> SUPPLIED INFORMATION:
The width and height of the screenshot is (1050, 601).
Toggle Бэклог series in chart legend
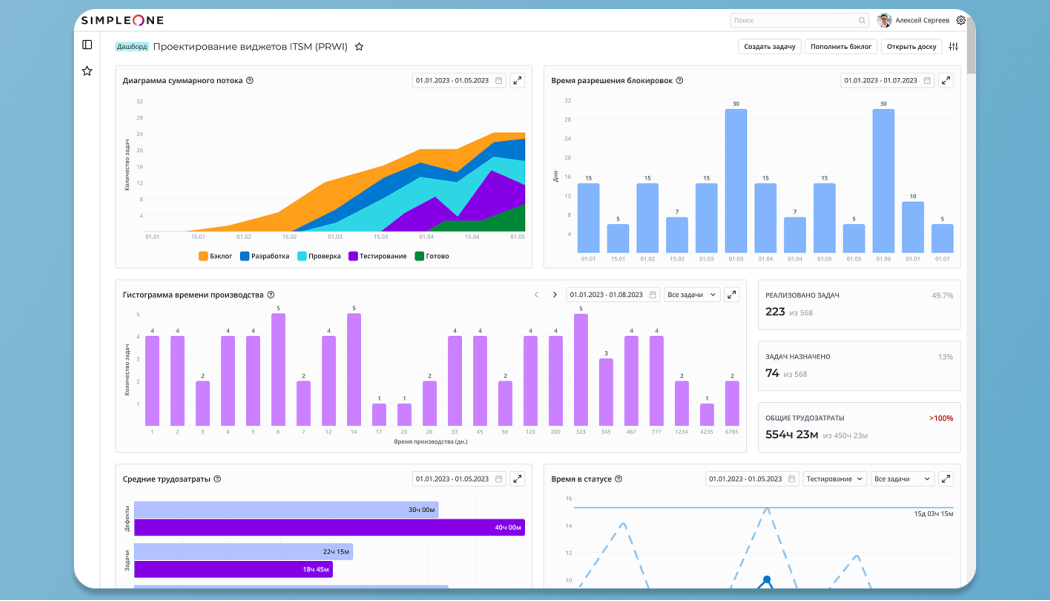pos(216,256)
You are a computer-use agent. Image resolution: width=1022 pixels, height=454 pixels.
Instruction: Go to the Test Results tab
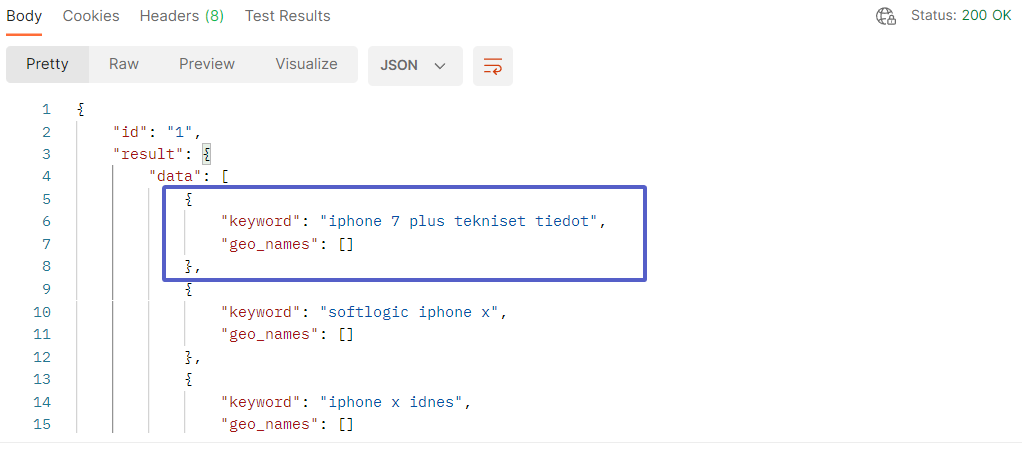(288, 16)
* * *
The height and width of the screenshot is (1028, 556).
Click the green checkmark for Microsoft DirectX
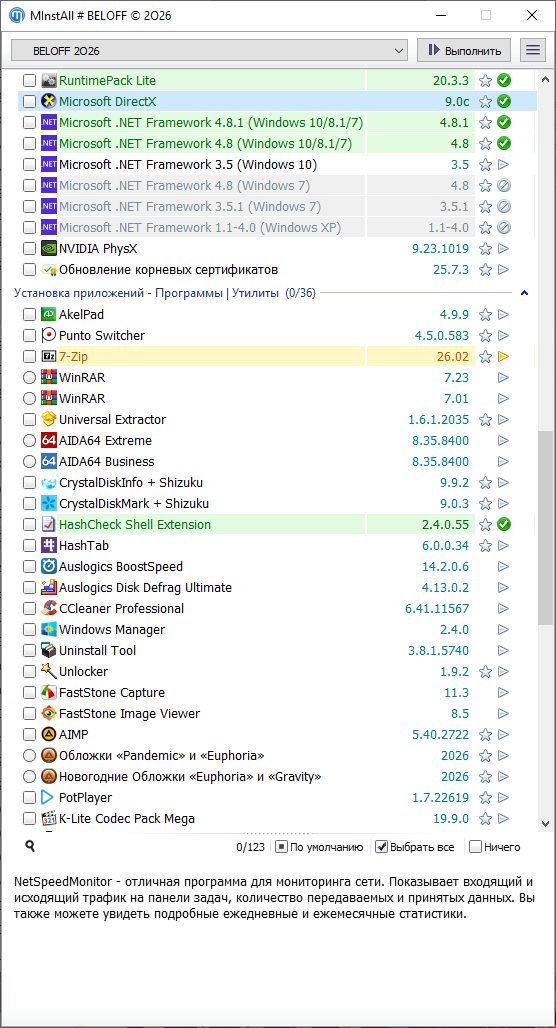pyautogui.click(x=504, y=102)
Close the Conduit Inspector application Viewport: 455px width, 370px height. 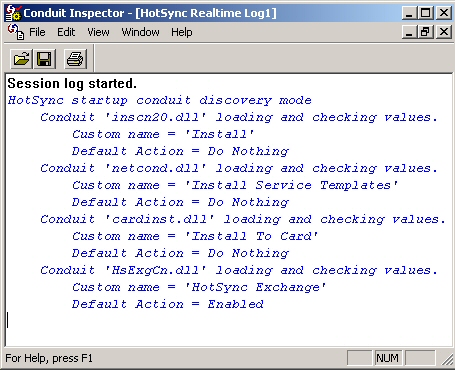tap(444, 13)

> TASK TO COMPLETE: All lines with the word "screenshot" are needed; pull them from the entries and copy each.

> SOLUTION TO THIS TASK:
The width and height of the screenshot is (1050, 601).
The height and width of the screenshot is (1028, 556).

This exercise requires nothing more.